**STATED GOAL**.
Copy out the entries below verbatim, everything from the line containing "You are a computer-use agent. The" down to the line containing "click(x=238, y=165)", both included.

**INPUT DATA**.

# # #

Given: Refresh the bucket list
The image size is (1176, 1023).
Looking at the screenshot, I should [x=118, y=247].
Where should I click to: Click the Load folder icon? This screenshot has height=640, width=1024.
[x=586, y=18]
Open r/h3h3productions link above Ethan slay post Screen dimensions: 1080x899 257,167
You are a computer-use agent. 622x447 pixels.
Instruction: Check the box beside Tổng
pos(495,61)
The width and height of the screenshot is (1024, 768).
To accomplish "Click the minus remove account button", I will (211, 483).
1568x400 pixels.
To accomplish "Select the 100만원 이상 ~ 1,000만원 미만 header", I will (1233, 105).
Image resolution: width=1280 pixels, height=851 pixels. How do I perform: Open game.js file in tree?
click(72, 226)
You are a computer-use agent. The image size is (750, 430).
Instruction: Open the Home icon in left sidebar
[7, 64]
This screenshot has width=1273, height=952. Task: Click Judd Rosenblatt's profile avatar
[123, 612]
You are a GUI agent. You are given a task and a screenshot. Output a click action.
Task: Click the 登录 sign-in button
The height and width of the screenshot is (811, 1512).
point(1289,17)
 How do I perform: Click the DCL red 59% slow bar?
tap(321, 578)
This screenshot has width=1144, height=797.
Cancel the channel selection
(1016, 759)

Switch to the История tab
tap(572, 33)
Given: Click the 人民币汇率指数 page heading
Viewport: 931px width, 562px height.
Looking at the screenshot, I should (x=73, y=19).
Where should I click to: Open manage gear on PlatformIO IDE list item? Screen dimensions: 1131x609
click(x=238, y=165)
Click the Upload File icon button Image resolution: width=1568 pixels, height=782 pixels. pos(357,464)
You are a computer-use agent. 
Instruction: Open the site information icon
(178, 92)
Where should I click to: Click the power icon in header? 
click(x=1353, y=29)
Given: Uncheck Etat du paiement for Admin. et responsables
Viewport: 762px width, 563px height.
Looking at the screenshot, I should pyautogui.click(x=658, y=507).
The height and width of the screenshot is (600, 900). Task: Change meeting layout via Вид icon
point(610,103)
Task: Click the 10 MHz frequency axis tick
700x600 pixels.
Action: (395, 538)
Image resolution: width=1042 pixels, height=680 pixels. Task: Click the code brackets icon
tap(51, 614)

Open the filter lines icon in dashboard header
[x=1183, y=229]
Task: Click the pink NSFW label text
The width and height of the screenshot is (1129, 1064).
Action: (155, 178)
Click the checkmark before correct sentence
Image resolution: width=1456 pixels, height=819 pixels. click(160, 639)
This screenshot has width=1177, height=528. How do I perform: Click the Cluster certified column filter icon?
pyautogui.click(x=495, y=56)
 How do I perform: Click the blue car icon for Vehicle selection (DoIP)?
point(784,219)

# # #

**OUTPUT OF THE EXERCISE**.
You are a computer-use agent. The image size is (750, 430).
Instruction: Open the Home icon in left sidebar
[7, 64]
This screenshot has width=1273, height=952. Task: Click Judd Rosenblatt's profile avatar
[123, 612]
You are a GUI agent. You are given a task and a screenshot. Output a click action.
Task: Click the 登录 sign-in button
The height and width of the screenshot is (811, 1512).
point(1289,17)
 How do I perform: Click the DCL red 59% slow bar?
tap(321, 578)
This screenshot has width=1144, height=797.
Cancel the channel selection
(1016, 759)

Switch to the История tab
tap(572, 33)
Given: Click the 人民币汇率指数 page heading
Viewport: 931px width, 562px height.
Looking at the screenshot, I should (x=73, y=19).
Where should I click to: Open manage gear on PlatformIO IDE list item? Screen dimensions: 1131x609
click(x=238, y=165)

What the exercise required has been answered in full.